I was wondering if there is any systematic rational of how to decide which category of a factor variable (e.g. level of education -primary, secondary, tertiary education) shall be used as reference category in multiple regression models?
Well it doesn't *really* matter as you can answer any questions you have using any of the categories as the reference. But if there is one level that you're most interested in comparing to the others then it might make things slightly easier on you to choose that as the reference. With that said it's also entirely possible to use a different coding scheme other than reference/dummy coding: https://en.wikipedia.org/wiki/Categorical_variable#Categorical_variables_and_regression
Thanks for your reply Dason.
I would like to give an actual example which made me wondering about the choice of reference categories.
I run a linear regression model which also includes 2 factor variables as IVs. One of the factor variables measures respondents level of education (primary, secondary, tertiary).
In a pre-regression step, I run correlation analyses which indicate that primary school correlates negatively with the DV and tertiary education correlates positively with the DV. Secondary schholl does not correlate significantly with the DV.
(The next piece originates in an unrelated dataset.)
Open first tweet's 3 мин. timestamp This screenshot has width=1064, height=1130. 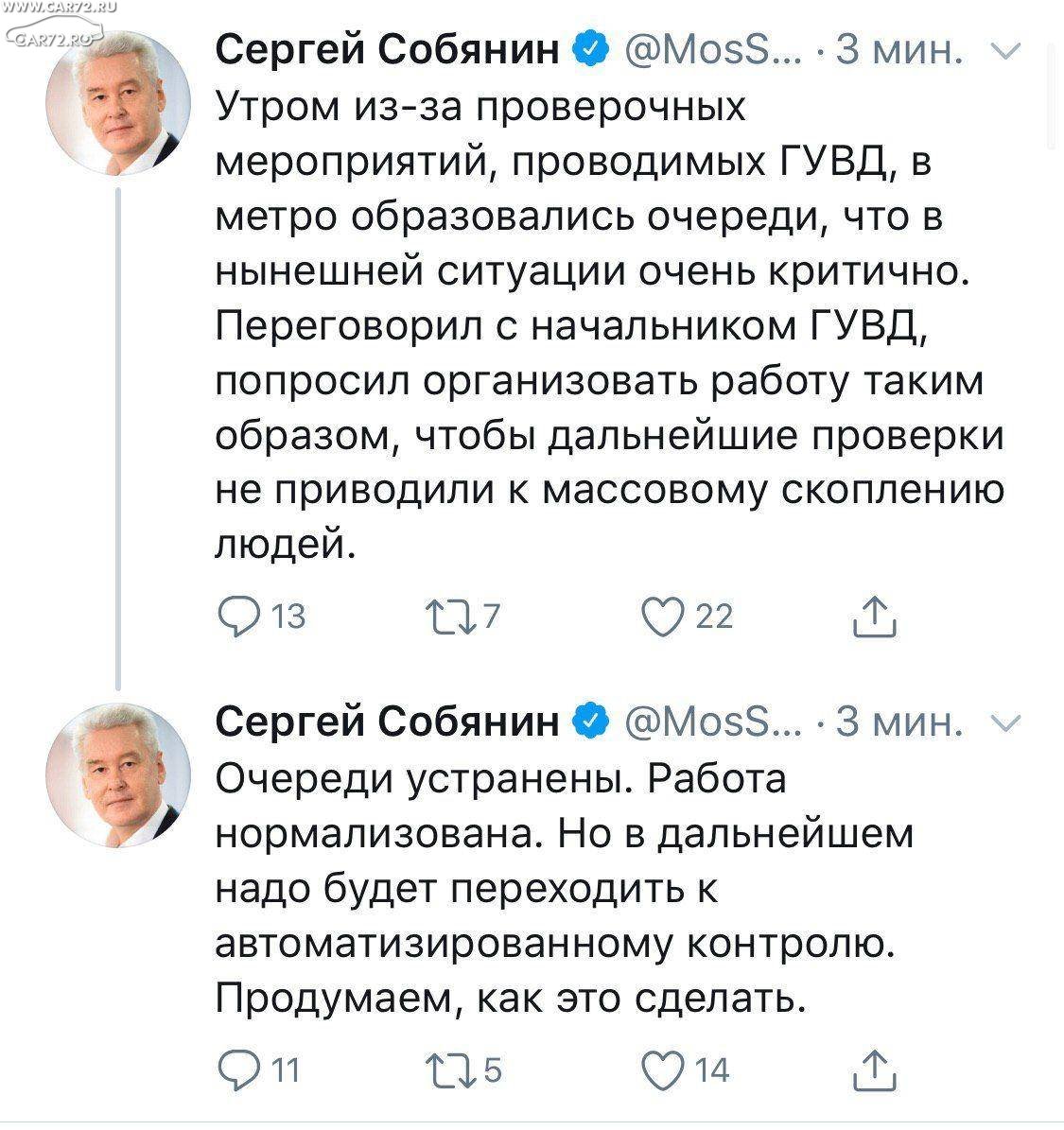pos(898,50)
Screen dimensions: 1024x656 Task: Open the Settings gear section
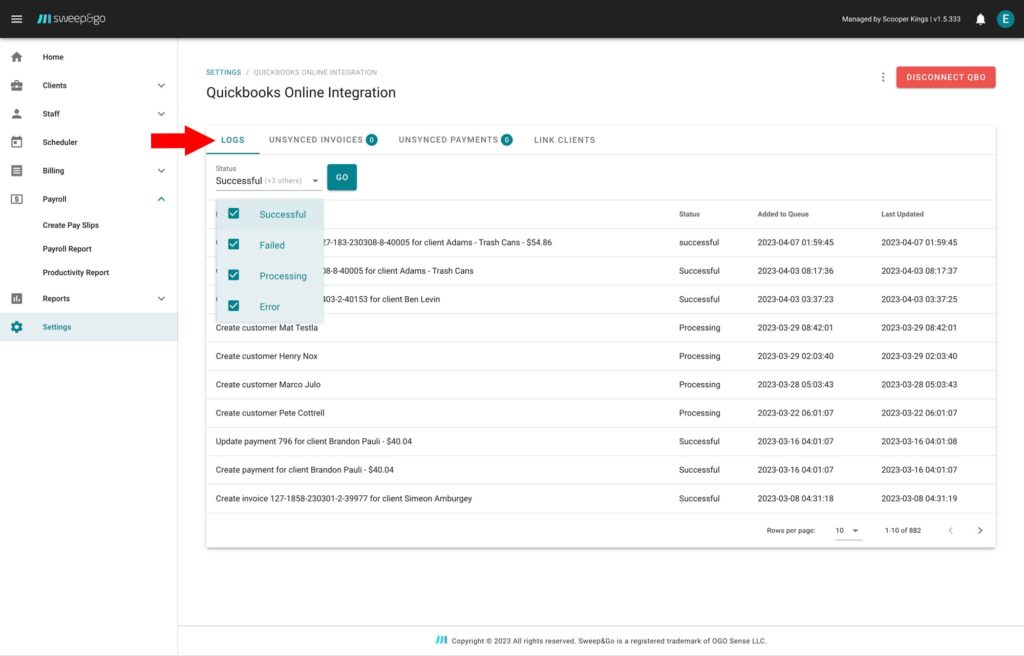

Hence I was wondering which of the three categories is best used as reference category in the multiple regression model. I thought of using secondary school since this category is not significantly related to the DV.
Does that make sense?
What is your hypothesis? Once you have the output you can run it each way and see which may be easiest for your audience to understand. There is not right and wrong way - there are just some that make more intuitive sense.